Stored records
━━━━━━━━━━━━━━━━━━━━

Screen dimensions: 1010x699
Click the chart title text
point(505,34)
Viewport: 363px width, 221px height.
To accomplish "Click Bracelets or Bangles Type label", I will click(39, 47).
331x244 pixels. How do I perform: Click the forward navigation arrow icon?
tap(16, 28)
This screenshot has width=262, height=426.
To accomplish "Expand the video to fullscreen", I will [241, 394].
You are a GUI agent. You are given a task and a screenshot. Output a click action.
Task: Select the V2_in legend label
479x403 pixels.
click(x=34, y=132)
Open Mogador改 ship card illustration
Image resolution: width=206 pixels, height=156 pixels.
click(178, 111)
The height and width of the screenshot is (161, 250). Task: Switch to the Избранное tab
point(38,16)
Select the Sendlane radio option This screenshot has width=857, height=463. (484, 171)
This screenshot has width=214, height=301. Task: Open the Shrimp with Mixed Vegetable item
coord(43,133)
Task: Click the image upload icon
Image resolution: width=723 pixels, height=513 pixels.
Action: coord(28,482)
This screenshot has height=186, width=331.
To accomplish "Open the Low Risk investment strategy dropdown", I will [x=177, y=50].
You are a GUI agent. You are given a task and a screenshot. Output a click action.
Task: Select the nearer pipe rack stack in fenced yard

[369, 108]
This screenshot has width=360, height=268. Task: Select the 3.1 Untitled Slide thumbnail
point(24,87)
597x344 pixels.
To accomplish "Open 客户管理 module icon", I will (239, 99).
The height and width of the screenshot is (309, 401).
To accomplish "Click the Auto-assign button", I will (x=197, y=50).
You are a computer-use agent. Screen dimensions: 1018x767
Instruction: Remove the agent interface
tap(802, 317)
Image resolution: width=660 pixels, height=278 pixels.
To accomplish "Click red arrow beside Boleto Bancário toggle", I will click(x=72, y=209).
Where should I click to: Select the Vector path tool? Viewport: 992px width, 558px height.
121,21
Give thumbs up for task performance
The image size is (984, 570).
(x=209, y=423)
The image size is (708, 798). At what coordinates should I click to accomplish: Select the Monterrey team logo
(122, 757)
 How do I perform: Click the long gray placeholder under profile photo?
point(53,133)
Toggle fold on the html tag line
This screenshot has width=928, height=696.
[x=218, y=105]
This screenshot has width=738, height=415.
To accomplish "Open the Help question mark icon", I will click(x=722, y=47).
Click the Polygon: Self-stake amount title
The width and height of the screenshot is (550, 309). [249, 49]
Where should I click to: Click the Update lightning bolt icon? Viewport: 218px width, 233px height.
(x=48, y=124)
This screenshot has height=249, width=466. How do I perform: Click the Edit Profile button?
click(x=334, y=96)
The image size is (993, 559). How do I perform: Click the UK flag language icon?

━━━━━━━━━━━━━━━━━━━━

[About this exercise] Line by line, copy the data above exactly as it reads.

[Exercise solution]
Screen dimensions: 1010x699
Click the chart title text
point(505,34)
Viewport: 363px width, 221px height.
To accomplish "Click Bracelets or Bangles Type label", I will click(39, 47).
331x244 pixels. How do I perform: Click the forward navigation arrow icon?
tap(16, 28)
This screenshot has width=262, height=426.
To accomplish "Expand the video to fullscreen", I will [241, 394].
You are a GUI agent. You are given a task and a screenshot. Output a click action.
Task: Select the V2_in legend label
479x403 pixels.
click(x=34, y=132)
Open Mogador改 ship card illustration
Image resolution: width=206 pixels, height=156 pixels.
click(178, 111)
The height and width of the screenshot is (161, 250). Task: Switch to the Избранное tab
point(38,16)
Select the Sendlane radio option This screenshot has width=857, height=463. (484, 171)
This screenshot has width=214, height=301. Task: Open the Shrimp with Mixed Vegetable item
coord(43,133)
Task: Click the image upload icon
Image resolution: width=723 pixels, height=513 pixels.
Action: coord(28,482)
This screenshot has height=186, width=331.
To accomplish "Open the Low Risk investment strategy dropdown", I will [x=177, y=50].
You are a GUI agent. You are given a task and a screenshot. Output a click action.
Task: Select the nearer pipe rack stack in fenced yard

[369, 108]
This screenshot has width=360, height=268. Task: Select the 3.1 Untitled Slide thumbnail
point(24,87)
597x344 pixels.
To accomplish "Open 客户管理 module icon", I will (239, 99).
The height and width of the screenshot is (309, 401).
To accomplish "Click the Auto-assign button", I will (x=197, y=50).
You are a computer-use agent. Screen dimensions: 1018x767
Instruction: Remove the agent interface
tap(802, 317)
Image resolution: width=660 pixels, height=278 pixels.
To accomplish "Click red arrow beside Boleto Bancário toggle", I will click(x=72, y=209).
Where should I click to: Select the Vector path tool? Viewport: 992px width, 558px height.
121,21
Give thumbs up for task performance
The image size is (984, 570).
(x=209, y=423)
The image size is (708, 798). At what coordinates should I click to accomplish: Select the Monterrey team logo
(122, 757)
 How do I perform: Click the long gray placeholder under profile photo?
point(53,133)
Toggle fold on the html tag line
This screenshot has width=928, height=696.
[x=218, y=105]
This screenshot has width=738, height=415.
To accomplish "Open the Help question mark icon", I will click(x=722, y=47).
Click the Polygon: Self-stake amount title
The width and height of the screenshot is (550, 309). [249, 49]
Where should I click to: Click the Update lightning bolt icon? Viewport: 218px width, 233px height.
(x=48, y=124)
This screenshot has height=249, width=466. How do I perform: Click the Edit Profile button?
click(x=334, y=96)
The image size is (993, 559). How do I perform: Click the UK flag language icon?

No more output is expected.